But it’s not just the Mets that passed on him, EVERY team did. To say the Mets are bad at drafting because they didn’t draft Matt Moore is silly because everybody did, including the rays.
You want the Mets to get a fair shot on this site? You’ve got to be kidding!
Where did anyone say the Mets are bad at drafting because they didn’t select Moore?
This would be like saying the Angels are terrible at drafting because they took Alfredo Amezaga one pick in front of Pujols.
What were they thinking???? Don’t they know that Pujols is better than Amezaga?
Except that nobody said that.
I know JoeDiaz is worth ignoring but if you read what he said you would know where it came from!
“Duda was a nice pick but 2 picks after Duda went this pitcher named Matt Moore who’ll we’ll all be hearing about for years to come.”
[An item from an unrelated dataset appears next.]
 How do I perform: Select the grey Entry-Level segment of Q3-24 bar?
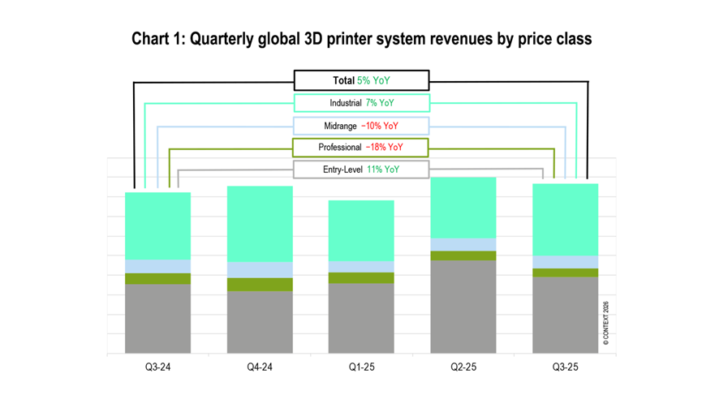click(157, 319)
It’s just annoying. The Mets made a GREAT pick in Duda, but you guys still find away to attack the Mets for it – It just seems like no matter what the Mets do, there will always be something to attack them for – I’m tired of it.
My point is the Rays made a terrific pick, so because of that we have to hear comments like this: “Looks like the big market Rays took advantage of us small market Mets.”
Now every time somebody makes a great pick, we have to bash Omar for it.
“– It just seems like no matter what the Mets do, there will always be something to attack them for – I’m tired of it.”
Couldn’t agree more.
It’s not like that Vinny your reading too much into it.
Joe just pointed out that little fact as nothing more than a bit of trivia. I then added a remark about the budget. There wasn’t any criticism in any way directed toward Minaya at all and the remark about the tight draft budget that the Wilpon’s provide is nothing more than just a fact of life. Been that way for 25 years.
Nah Wagner was useless wasn’t he…he had 40 Saves in 2006 granted not all for us!
In2007 he had 34 Saves…Nah No help whatsoever…
Yeah he got hurt down the stretch…
And Alou? Oh he sucked he only hit .341 .392OBP and a .424 SLG…
Jeez talk about getting facts straight dude!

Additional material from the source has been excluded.